(INFORMATION begins)

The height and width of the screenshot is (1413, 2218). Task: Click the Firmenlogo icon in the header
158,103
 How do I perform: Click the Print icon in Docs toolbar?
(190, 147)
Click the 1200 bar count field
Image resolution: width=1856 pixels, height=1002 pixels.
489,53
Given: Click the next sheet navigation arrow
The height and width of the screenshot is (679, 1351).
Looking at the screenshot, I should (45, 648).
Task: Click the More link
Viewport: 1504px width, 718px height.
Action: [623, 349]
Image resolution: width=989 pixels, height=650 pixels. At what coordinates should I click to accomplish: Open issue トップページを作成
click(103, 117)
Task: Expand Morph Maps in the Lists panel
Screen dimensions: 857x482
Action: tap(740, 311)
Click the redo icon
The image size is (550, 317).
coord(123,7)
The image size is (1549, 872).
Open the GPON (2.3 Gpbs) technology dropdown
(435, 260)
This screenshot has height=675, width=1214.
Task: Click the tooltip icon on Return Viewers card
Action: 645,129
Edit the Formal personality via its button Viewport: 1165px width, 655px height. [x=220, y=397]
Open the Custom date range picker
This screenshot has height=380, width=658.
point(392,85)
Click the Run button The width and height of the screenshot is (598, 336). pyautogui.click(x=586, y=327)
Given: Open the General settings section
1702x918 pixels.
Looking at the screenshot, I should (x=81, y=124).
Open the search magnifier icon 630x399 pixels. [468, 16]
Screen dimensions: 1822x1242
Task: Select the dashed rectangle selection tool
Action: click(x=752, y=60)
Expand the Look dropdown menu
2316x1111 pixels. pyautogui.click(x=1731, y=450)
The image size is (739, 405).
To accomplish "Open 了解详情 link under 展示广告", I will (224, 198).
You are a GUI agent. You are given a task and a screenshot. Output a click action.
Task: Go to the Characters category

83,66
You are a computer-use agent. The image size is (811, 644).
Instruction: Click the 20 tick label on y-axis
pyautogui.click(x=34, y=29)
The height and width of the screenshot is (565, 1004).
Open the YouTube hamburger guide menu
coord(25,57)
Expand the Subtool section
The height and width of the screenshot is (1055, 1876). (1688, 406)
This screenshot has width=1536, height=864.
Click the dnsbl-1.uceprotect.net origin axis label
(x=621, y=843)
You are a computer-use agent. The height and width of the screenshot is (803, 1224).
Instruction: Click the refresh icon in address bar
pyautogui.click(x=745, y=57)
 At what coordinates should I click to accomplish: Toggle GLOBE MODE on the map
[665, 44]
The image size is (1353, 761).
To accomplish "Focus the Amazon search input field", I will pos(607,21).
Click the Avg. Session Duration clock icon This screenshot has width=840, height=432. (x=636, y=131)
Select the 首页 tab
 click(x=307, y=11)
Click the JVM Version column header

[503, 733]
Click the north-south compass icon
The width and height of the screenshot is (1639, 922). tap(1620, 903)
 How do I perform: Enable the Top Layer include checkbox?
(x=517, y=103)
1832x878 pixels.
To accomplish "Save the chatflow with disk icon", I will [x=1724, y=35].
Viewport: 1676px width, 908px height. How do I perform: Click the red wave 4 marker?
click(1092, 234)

(INFORMATION ends)

## [WORK INSTRUCTIONS]
Would you please give all of the records again exactly as they stand?

## [FINISHED TASK]
The height and width of the screenshot is (1413, 2218). Task: Click the Firmenlogo icon in the header
158,103
 How do I perform: Click the Print icon in Docs toolbar?
(190, 147)
Click the 1200 bar count field
Image resolution: width=1856 pixels, height=1002 pixels.
489,53
Given: Click the next sheet navigation arrow
The height and width of the screenshot is (679, 1351).
Looking at the screenshot, I should (45, 648).
Task: Click the More link
Viewport: 1504px width, 718px height.
Action: [623, 349]
Image resolution: width=989 pixels, height=650 pixels. At what coordinates should I click to accomplish: Open issue トップページを作成
click(103, 117)
Task: Expand Morph Maps in the Lists panel
Screen dimensions: 857x482
Action: tap(740, 311)
Click the redo icon
The image size is (550, 317).
coord(123,7)
The image size is (1549, 872).
Open the GPON (2.3 Gpbs) technology dropdown
(435, 260)
This screenshot has height=675, width=1214.
Task: Click the tooltip icon on Return Viewers card
Action: 645,129
Edit the Formal personality via its button Viewport: 1165px width, 655px height. [x=220, y=397]
Open the Custom date range picker
This screenshot has height=380, width=658.
point(392,85)
Click the Run button The width and height of the screenshot is (598, 336). pyautogui.click(x=586, y=327)
Given: Open the General settings section
1702x918 pixels.
Looking at the screenshot, I should (x=81, y=124).
Open the search magnifier icon 630x399 pixels. [468, 16]
Screen dimensions: 1822x1242
Task: Select the dashed rectangle selection tool
Action: click(x=752, y=60)
Expand the Look dropdown menu
2316x1111 pixels. pyautogui.click(x=1731, y=450)
The image size is (739, 405).
To accomplish "Open 了解详情 link under 展示广告", I will (224, 198).
You are a GUI agent. You are given a task and a screenshot. Output a click action.
Task: Go to the Characters category

83,66
You are a computer-use agent. The image size is (811, 644).
Instruction: Click the 20 tick label on y-axis
pyautogui.click(x=34, y=29)
The height and width of the screenshot is (565, 1004).
Open the YouTube hamburger guide menu
coord(25,57)
Expand the Subtool section
The height and width of the screenshot is (1055, 1876). (1688, 406)
This screenshot has width=1536, height=864.
Click the dnsbl-1.uceprotect.net origin axis label
(x=621, y=843)
You are a computer-use agent. The height and width of the screenshot is (803, 1224).
Instruction: Click the refresh icon in address bar
pyautogui.click(x=745, y=57)
 At what coordinates should I click to accomplish: Toggle GLOBE MODE on the map
[665, 44]
The image size is (1353, 761).
To accomplish "Focus the Amazon search input field", I will pos(607,21).
Click the Avg. Session Duration clock icon This screenshot has width=840, height=432. (x=636, y=131)
Select the 首页 tab
 click(x=307, y=11)
Click the JVM Version column header

[503, 733]
Click the north-south compass icon
The width and height of the screenshot is (1639, 922). tap(1620, 903)
 How do I perform: Enable the Top Layer include checkbox?
(x=517, y=103)
1832x878 pixels.
To accomplish "Save the chatflow with disk icon", I will [x=1724, y=35].
Viewport: 1676px width, 908px height. How do I perform: Click the red wave 4 marker?
click(1092, 234)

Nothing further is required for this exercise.